Nathaniel O'Brien

Personal information
- Full name: Nathaniel O'Brien
- National team: Canada
- Born: March 3, 1983 (age 43) Bellevue, Washington
- Height: 1.87 m (6 ft 2 in)
- Weight: 86 kg (190 lb)

Sport
- Sport: Swimming
- Strokes: Backstroke, butterfly
- Club: Olympic Cascade Aquatics (OCA)
- College team: University of Texas

= Nathaniel O'Brien =

Canadian swimmer

Nathaniel O'Brien (born March 3, 1983) is a Canadian competition swimmer who specialized in backstroke and butterfly events. He is a two-time national championship titleholder, and also, a member of the Pacific Coast Swimming Club in Victoria, British Columbia, under head coach and former Olympic swimmer Ron Jacks. O'Brien is the son of former swimmer Lisa Geary, who competed for the host nation Canada, and placed tenth in the women's 800-metre freestyle at the 1976 Summer Olympics in Montreal.

Representing his adopted nation Canada, O'Brien qualified for the men's 200-metre backstroke at the 2004 Summer Olympics in Athens, by attaining an A-standard time of 1:59.17 and beating national record holder Keith Beavers from the Olympic trials. O'Brien advanced to the semifinals from the morning's preliminary heats, with a qualified entry time of 2:00.49; however, he fell short in his bid for the final, as he emulated his mother's luck in tenth place, finishing the first semi-final at 2:00.13. In the men's 200-metre butterfly, O'Brien won the second heat by less than sixteen hundredths of a second (0.84) ahead of South Korea's Jeong Doo-Hee, with a time of 2:00.12. O'Brien, however, failed to advance into the semi-finals, as he placed twenty-third out of thirty-nine swimmers in the overall rankings.

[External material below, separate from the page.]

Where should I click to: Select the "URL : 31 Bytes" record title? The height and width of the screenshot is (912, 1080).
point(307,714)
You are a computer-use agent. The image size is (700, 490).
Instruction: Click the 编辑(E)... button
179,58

O'Brien was also a member of the Texas Longhorns swimming and diving team, and is a graduate of politics and governance at the University of Texas in Austin, Texas.

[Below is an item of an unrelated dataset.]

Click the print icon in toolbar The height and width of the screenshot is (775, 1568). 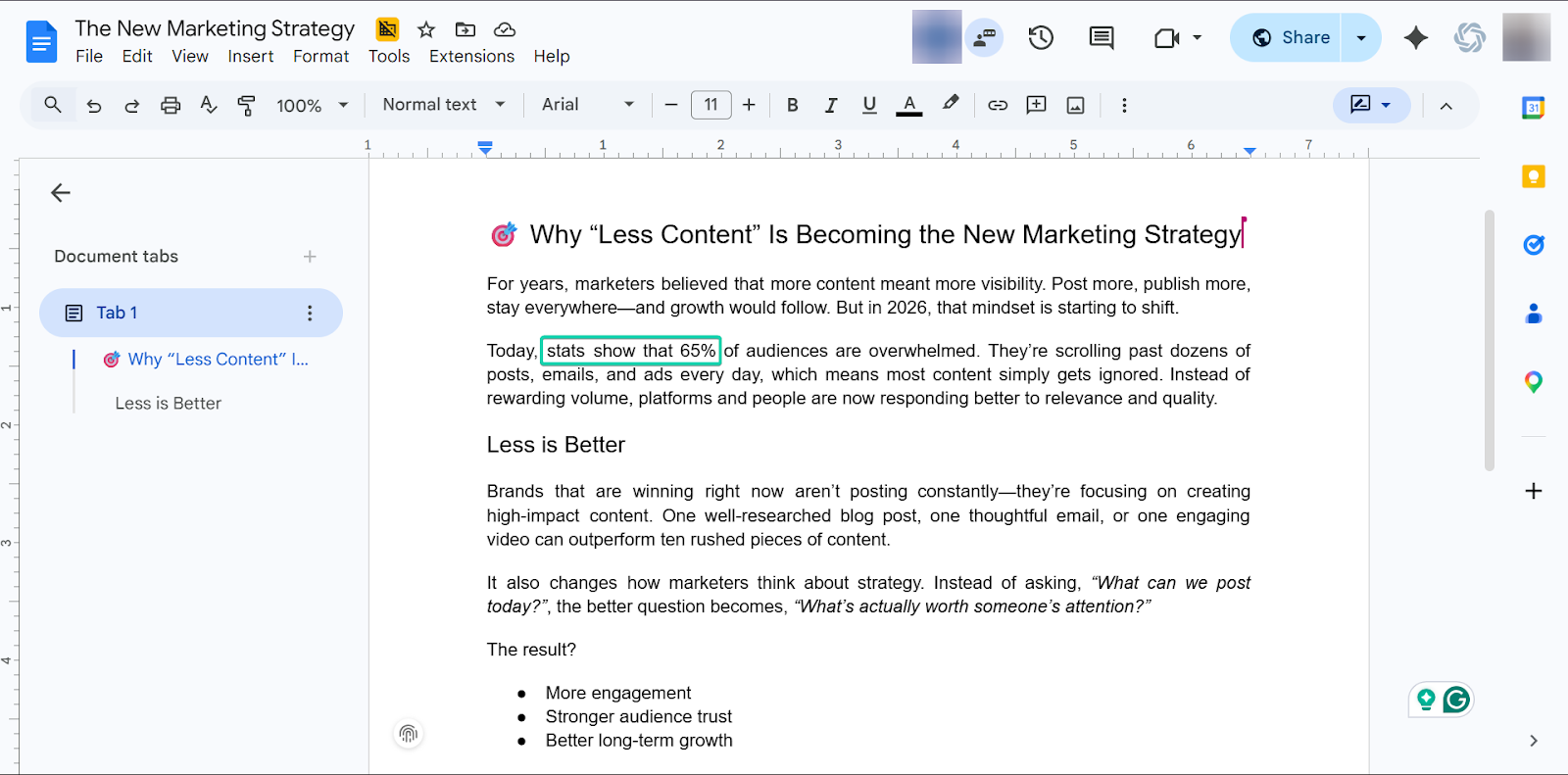point(171,106)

He began swimming as a freshman at Eastlake High School and did not begin year round competitive swimming until his sophomore year of high school with Bellevue Club Swim Team.

He was former head coach in the Bellevue, Washington area for Bellevue Club Swim Team (BCST) and currently coaches at Olympic Cascade Aquatics (OCA) in Mercer Island, Washington.